Quais as conseqüências sociais da cana, na sua opinião?
O desemprego é a pior delas. Porque a cana está tomando conta da agricultura e, daqui a poucos anos, as usinas terão que estar adequadas aos padrões ambientais. Quase 100% do corte será mecanizado. Hoje, a região tem quase 40% de máquinas no campo e algo em torno de quatro mil trabalhadores. Esta situação vai se reverter e com certeza trará problemas para as cidades; estas pessoas terão que, de alguma maneira, serem recolocadas no mercado de trabalho.
Além do leite, poderá haver desabastecimento de outros produtos por conta da redução da área plantada?
Não acredito em desabastecimento, mas os preços podem ficar muito caros. Hoje, o Centro-Oeste inteiro produz a maioria dos produtos que nós consumimos; daqui a um tempo, teremos que importar alimentos de outros Estados, a exemplo do que já acontece também com a carne. Nesse caso, os produtores de São Paulo destinam boa parte da produção para o mercado externo.
É o preço que se paga pelo crescimento da cana?

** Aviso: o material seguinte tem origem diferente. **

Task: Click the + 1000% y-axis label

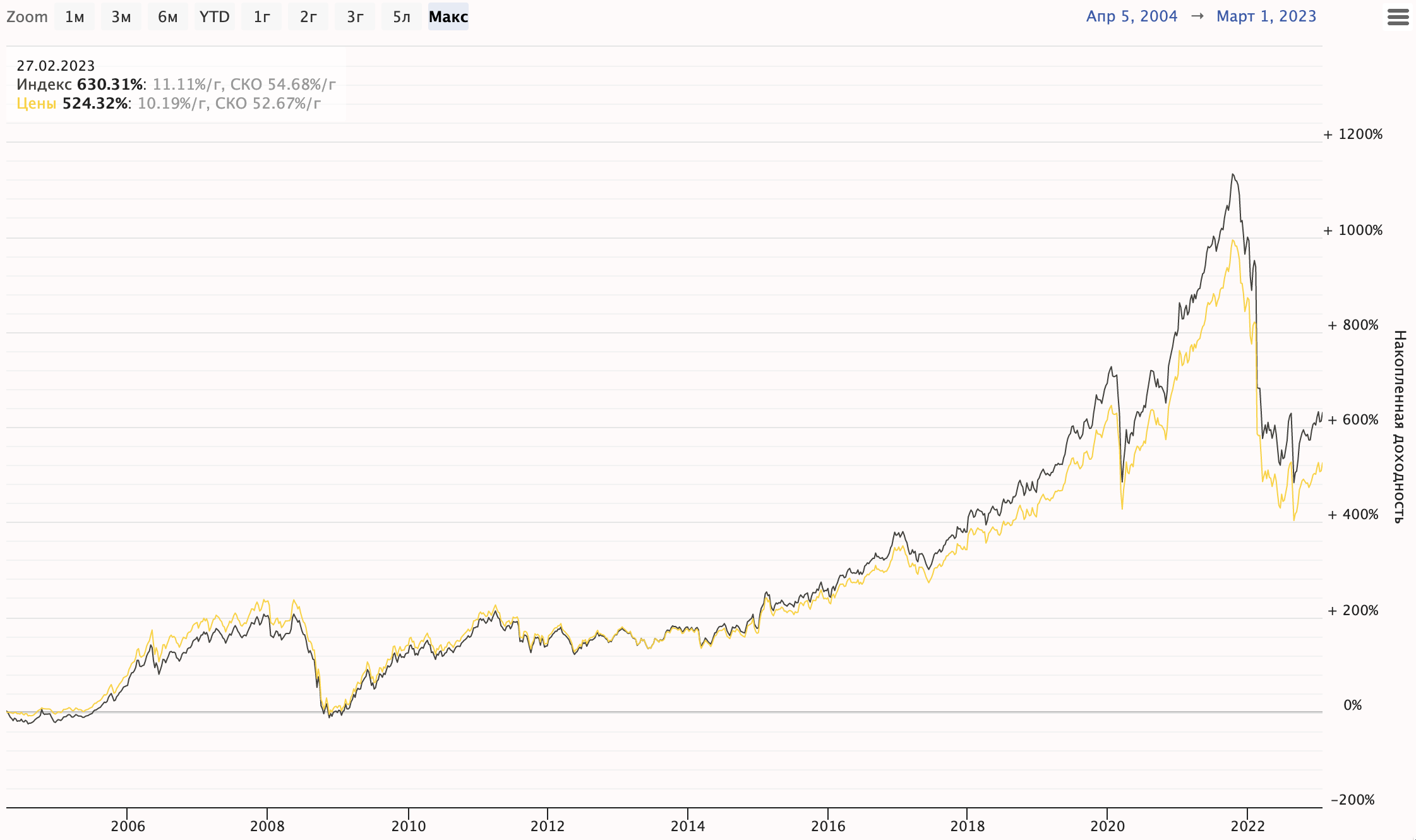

É o preço da monocultura; álcool mais barato e os alimentos caros. O governo está apostando na cana como a redenção para a economia, mas na verdade não é. Já houve o império da borracha e do café para nos provar que isso não dá certo. A borracha foi instalada no lugar errado e isso fez a cultura cair. Mas a crise do império do café se aproxima mais da realidade da cana: o governo firmou toda a questão econômica da agricultura no café e uma quebra na Bolsa acabou com o sonho. Precisamos repensar este avanço estrondoso da cana-de-açúcar.